But times have changed. Because of the e-age, "Wall Street" is almost anywhere you want it to be. And because New Jersey has more room, about 70% of all cargo activity in the Port of NY/NJ goes in and out of the Garden State. Couple that with Manhattan's high rents and Lower Manhattan's outdated buildings and inefficient building layouts, and D.F. Young decided to move to 1 Journal Square in Jersey City. The company will relocate early next year to the building, which is owned by Journal Square Plaza Urban Renewal Associates.
The hook isn't the size of the deal--D.F. Young is only taking 14,000 sf. The angle is that Jersey City's office market is attracting a more diversified tenant mix beyond Wall Street's back office operations.
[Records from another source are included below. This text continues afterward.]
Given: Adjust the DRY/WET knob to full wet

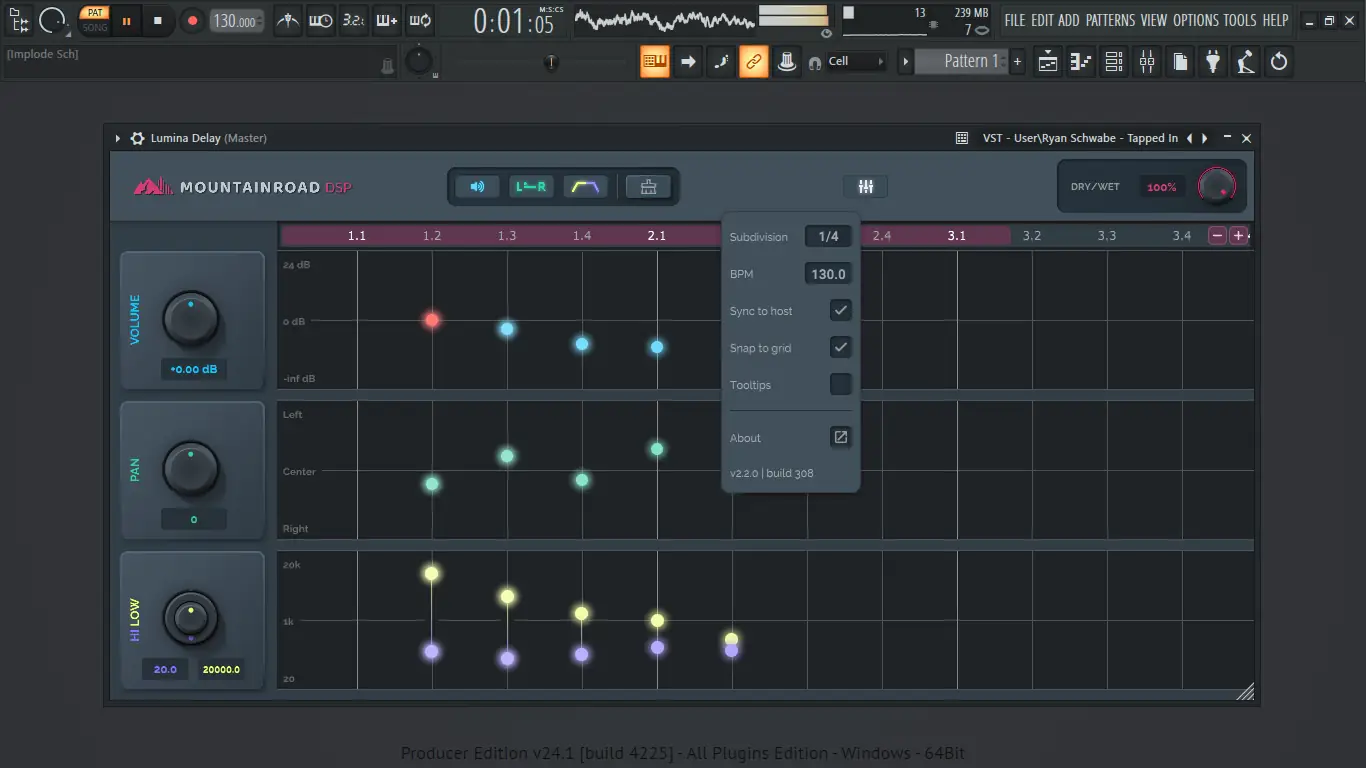Looking at the screenshot, I should [x=1216, y=186].
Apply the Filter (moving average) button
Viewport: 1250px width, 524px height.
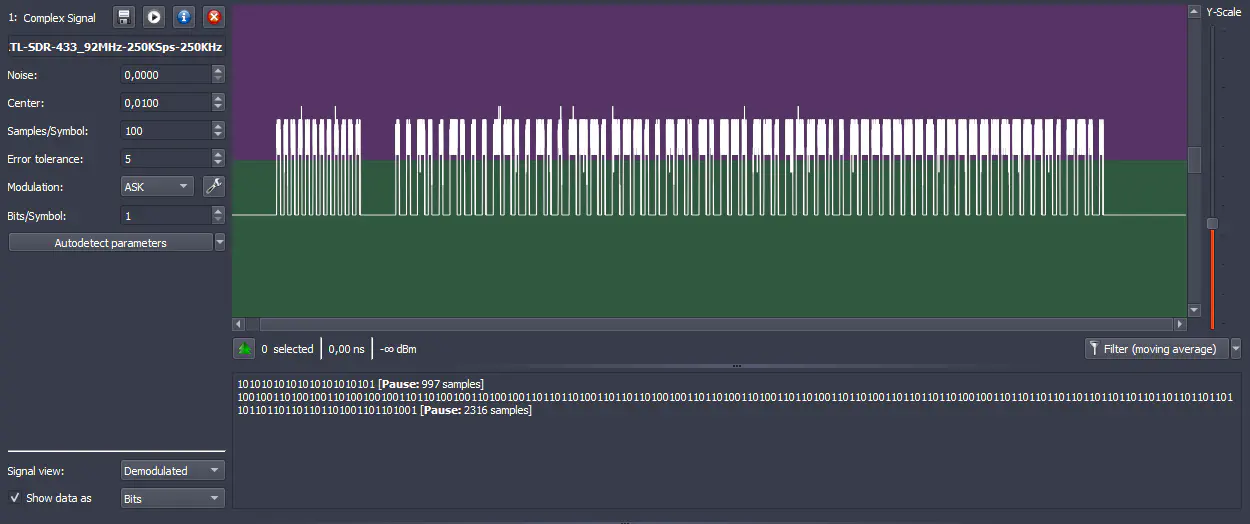click(1156, 349)
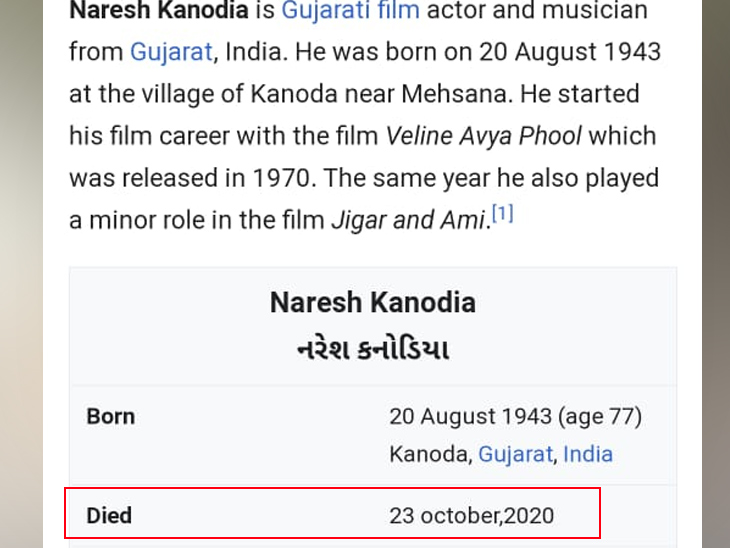Select the death date 23 october,2020

pos(471,516)
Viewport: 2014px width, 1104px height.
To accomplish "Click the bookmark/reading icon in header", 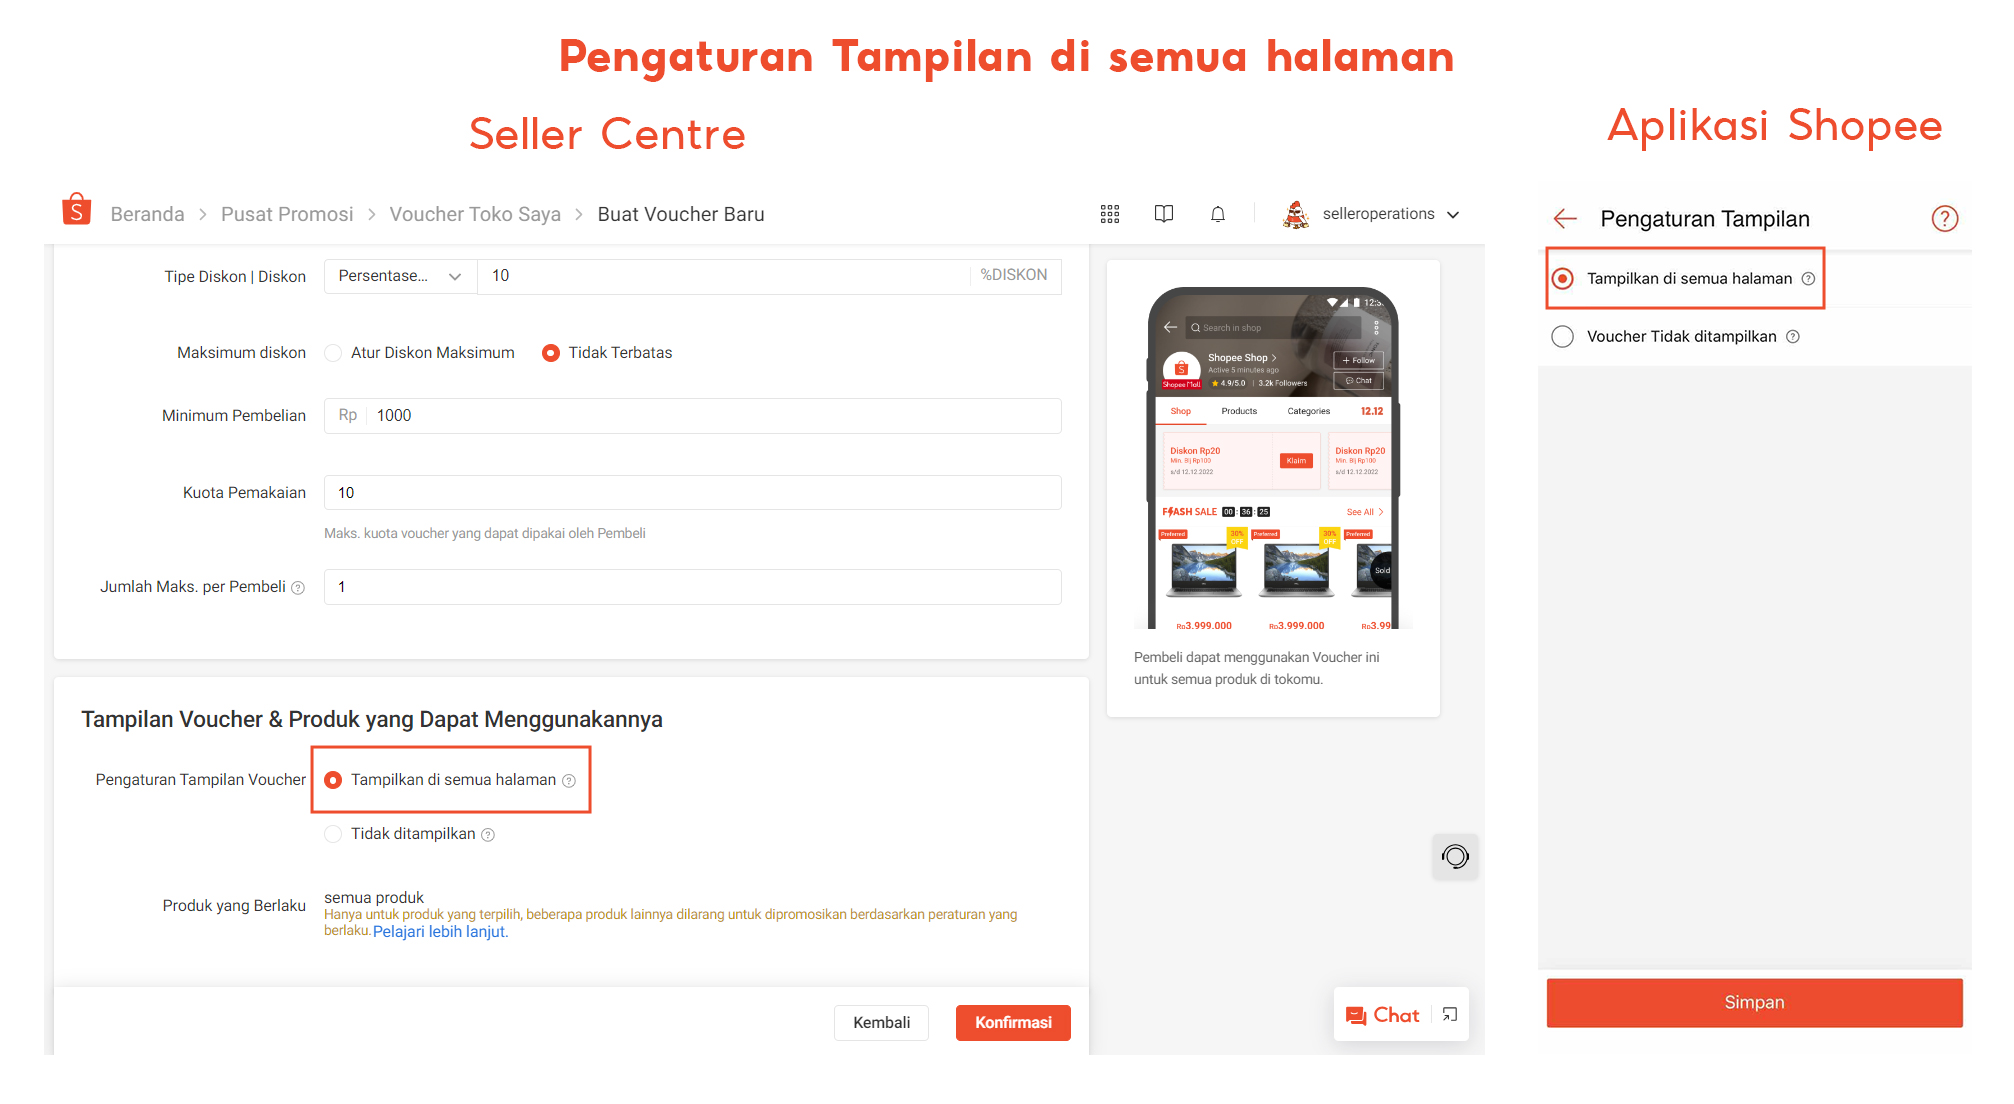I will pyautogui.click(x=1166, y=215).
It also signals the growing shift of port-related activity to New Jersey.
Because of more modern, efficient, column-free floorplates at 1 Journal Square, the company is actually moving its 100 employees to half the space it occupied at 17 Battery Place at rents of about $10 per sf less. In other words, the company is going from just under 30,000 sf at around $40 per sf to 14,000 sf at about $30 per sf.
"That is a huge savings," says Greg Collins of Julien J. Studley, who helped broker the deal. The move should be fairly seamless, in his view, because most of the company's employees are New Jersey residents to begin with.
The new location will be the company's headquarters and New York-area regional office. D.F Young will also benefit from the incentives New Jersey has been lavishing upon relocating companies recently. In this case, they include Jersey City's urban enterprise zone benefits and up to $1.50 per sf tax credit for moving costs.